La otra negociación en el Estado: soberanía para Euskadi
Desde que llegó a la Moncloa, Pedro Sánchez ha acelerado las transferencias en el marco del cumplimiento del Estatuto de Gernika
MadridLas prisiones, los horarios de los trenes, el ingreso mínimo vital o los permisos de trabajo para extranjeros son algunas de las carpetas que Pedro Sánchez ha traspasado en los últimos años al País Vasco. Ha sido un avance lento y persistente en el camino para cumplir con el Estatuto de Gernika (1979) fruto de las demandas del PNB y como palanca para mantener la complicidad de los jeltzales.
Algunos de los acuerdos todavía se deben materializar y hacer efectivos, pero hacen patente hasta dónde es capaz de llegar el gobierno español. Repasamos qué incluyen.
Una de las grandes transferencias de la pasada legislatura fue la gestión de las tres cárceles que hay en Euskadi, que se rubricó en mayo de 2021. Incluye, por ejemplo, la ejecución, coordinación y seguimiento del cumplimiento de las penas y permite al gobierno vasco otorgar los terceros grados, que se han multiplicado desde entonces. En aquel acuerdo también estaban las competencias del transporte por carretera, el código bibliográfico internacional ISSN y la cesión del edificio del Distrito Marítim, que está en Ondarroa (Vizcaya). En 2020 el gobierno español había cedido la gestión de las prestaciones sanitarias del seguro escolar.
Una nueva cesión importante llegó en marzo de 2022: el ingreso mínimo vital. El gobierno vasco puede resolver las peticiones, controlar los requisitos y, especialmente, pagar las prestaciones. La Moncloa también lo cedió a Navarra. Dos años más tarde, Pedro Sánchez lo cedió a Cataluña después de reunirse con Pere Aragonès. Ahora bien, a diferencia del País Vasco, la Generalitat lo gestiona, pero el pago lo hace la Seguridad Social. El gobierno español abrió la puerta a cederlo al resto de autonomías, pero todavía no hay ninguna otra que lo gestione. Sí que lo han pedido el País Valenciano, Galicia, Andalucía, las Baleares y Castilla y León.

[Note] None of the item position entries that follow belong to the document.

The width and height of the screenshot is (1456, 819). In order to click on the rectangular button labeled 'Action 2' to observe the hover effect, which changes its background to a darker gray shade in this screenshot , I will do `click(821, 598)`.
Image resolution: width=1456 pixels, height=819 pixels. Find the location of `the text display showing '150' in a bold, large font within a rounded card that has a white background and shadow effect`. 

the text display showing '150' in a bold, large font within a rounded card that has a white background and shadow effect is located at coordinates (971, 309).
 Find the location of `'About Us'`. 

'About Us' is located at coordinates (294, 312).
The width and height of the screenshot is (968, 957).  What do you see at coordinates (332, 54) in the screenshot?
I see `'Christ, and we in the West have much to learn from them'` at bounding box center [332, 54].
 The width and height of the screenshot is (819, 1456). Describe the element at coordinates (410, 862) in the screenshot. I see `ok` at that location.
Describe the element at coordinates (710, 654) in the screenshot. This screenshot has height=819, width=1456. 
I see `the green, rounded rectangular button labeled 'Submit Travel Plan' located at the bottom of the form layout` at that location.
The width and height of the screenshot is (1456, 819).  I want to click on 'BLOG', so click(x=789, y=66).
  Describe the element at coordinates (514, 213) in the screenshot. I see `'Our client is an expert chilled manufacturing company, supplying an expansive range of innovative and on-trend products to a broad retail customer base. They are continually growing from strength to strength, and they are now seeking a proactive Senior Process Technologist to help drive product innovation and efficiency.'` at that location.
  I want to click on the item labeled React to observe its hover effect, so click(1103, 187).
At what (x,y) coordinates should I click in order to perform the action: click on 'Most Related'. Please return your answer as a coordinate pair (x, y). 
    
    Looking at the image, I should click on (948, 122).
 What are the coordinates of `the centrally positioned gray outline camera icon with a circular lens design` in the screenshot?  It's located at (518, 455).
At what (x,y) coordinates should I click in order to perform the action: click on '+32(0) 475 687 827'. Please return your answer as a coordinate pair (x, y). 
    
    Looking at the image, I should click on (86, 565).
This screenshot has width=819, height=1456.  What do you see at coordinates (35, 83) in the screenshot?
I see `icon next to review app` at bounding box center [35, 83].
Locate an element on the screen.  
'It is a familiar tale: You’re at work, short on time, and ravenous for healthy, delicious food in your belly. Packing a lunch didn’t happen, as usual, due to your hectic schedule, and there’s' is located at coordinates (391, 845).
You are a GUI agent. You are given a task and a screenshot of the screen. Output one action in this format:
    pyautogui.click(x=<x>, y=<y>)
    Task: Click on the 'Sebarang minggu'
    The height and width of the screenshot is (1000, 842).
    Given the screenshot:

Un pasito más. En marzo de 2024, el País Vasco logró las competencias en el servicio de Cercanías y se le transfirieron cinco líneas. Asumió funciones de regulación, planificación, gestión e inspección de los servicios y pasó a poder fijar el precio de las tarifas, los horarios y las frecuencias de paso de los trenes. Aquel acuerdo también incluía las competencias en homologación de títulos universitarios extranjeros y en el sistema de acogida e integración de refugiados y asilados.
Desde julio de 2025, el País Vasco también tiene competencias en permisos de trabajo para extranjeros y en meteorología. Fue el momento en que la Moncloa también le cedió gratuitamente la antigua sede de la Agencia Estatal de Meteorología (AEMET) en San Sebastián.
La penúltima gran cesión llegó el pasado mes de enero. Se culminó el traspaso de cinco nuevas competencias. Destacan la gestión del subsidio de desocupación, así como las prestaciones familiares no contributivas y el subsidio no contributivo por nacimiento y cuidado de menores. También las competencias en salvamento marítimo –por ejemplo, la búsqueda y rescate en aguas interiores y territoriales–, la gestión integral del seguro escolar y el traspaso del Centro Nacional de Verificación de Maquinaria (CMVM) de Barakaldo (Vizcaya).
La última reunión entre Pedro Sánchez y el lehendakari Imanol Pradales cristalizó en un "acuerdo político" para siete nuevas competencias. La más importante es la creación de un "órgano bilateral de colaboración y coordinación" para que Euskadi pueda participar en la gestión de los aeropuertos. Va en la línea de la Autoridad Aeroportuaria de Cataluña que el Gobierno impulsó a principios de año.
Además, los dos gobiernos pactaron el traspaso de la "vigilancia, inspección y control" en pesca comercial y recreativa, del reconocimiento médico para los permisos de conducción y en centros de reeducación vial y de las subvenciones a la contratación de seguros agrarios combinados, así como un "marco de cooperación financiera" entre el Instituto de Crédito Oficial (ICO) y el Instituto Vasco de Finanzas.